## EXTRACTED ENTRIES

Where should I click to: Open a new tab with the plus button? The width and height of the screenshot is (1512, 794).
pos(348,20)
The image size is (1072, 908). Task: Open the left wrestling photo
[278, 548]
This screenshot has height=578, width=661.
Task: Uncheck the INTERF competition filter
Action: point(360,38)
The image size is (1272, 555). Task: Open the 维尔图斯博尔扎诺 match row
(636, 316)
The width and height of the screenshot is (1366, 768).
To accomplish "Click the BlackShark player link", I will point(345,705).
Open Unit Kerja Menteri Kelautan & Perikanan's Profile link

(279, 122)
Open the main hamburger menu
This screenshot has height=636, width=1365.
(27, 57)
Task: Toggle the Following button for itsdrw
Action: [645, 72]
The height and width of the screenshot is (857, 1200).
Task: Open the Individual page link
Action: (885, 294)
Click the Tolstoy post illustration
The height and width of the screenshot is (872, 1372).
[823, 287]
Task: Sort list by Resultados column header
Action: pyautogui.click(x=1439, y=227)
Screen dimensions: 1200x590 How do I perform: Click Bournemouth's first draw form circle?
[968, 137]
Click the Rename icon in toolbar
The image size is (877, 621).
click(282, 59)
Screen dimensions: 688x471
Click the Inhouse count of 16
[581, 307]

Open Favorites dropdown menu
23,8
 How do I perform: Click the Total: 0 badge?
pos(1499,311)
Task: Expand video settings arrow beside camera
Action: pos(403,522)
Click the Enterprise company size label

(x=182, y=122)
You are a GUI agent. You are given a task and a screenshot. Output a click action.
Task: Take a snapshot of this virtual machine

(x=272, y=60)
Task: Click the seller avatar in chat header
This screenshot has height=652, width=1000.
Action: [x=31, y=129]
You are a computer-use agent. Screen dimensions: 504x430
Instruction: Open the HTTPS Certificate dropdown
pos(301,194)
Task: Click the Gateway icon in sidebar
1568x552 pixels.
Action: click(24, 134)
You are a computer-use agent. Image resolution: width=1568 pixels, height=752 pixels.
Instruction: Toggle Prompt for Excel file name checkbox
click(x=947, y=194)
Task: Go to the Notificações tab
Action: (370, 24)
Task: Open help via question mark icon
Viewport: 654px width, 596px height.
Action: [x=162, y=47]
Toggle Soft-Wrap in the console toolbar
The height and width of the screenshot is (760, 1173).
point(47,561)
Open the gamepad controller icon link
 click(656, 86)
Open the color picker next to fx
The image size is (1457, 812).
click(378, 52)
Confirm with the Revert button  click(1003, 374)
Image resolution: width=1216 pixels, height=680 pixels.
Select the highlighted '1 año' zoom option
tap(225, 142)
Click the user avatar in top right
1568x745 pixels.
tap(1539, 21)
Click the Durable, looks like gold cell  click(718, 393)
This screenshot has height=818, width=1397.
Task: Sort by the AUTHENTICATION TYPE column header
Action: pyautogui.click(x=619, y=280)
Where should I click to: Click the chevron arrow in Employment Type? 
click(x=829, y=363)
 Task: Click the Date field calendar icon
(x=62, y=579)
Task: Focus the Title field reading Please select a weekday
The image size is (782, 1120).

## TASK OBJECTIVE
Please count the lines above that contain the string "agent" and reply with the number alone.

## RESPONSE TO THE EXERCISE
3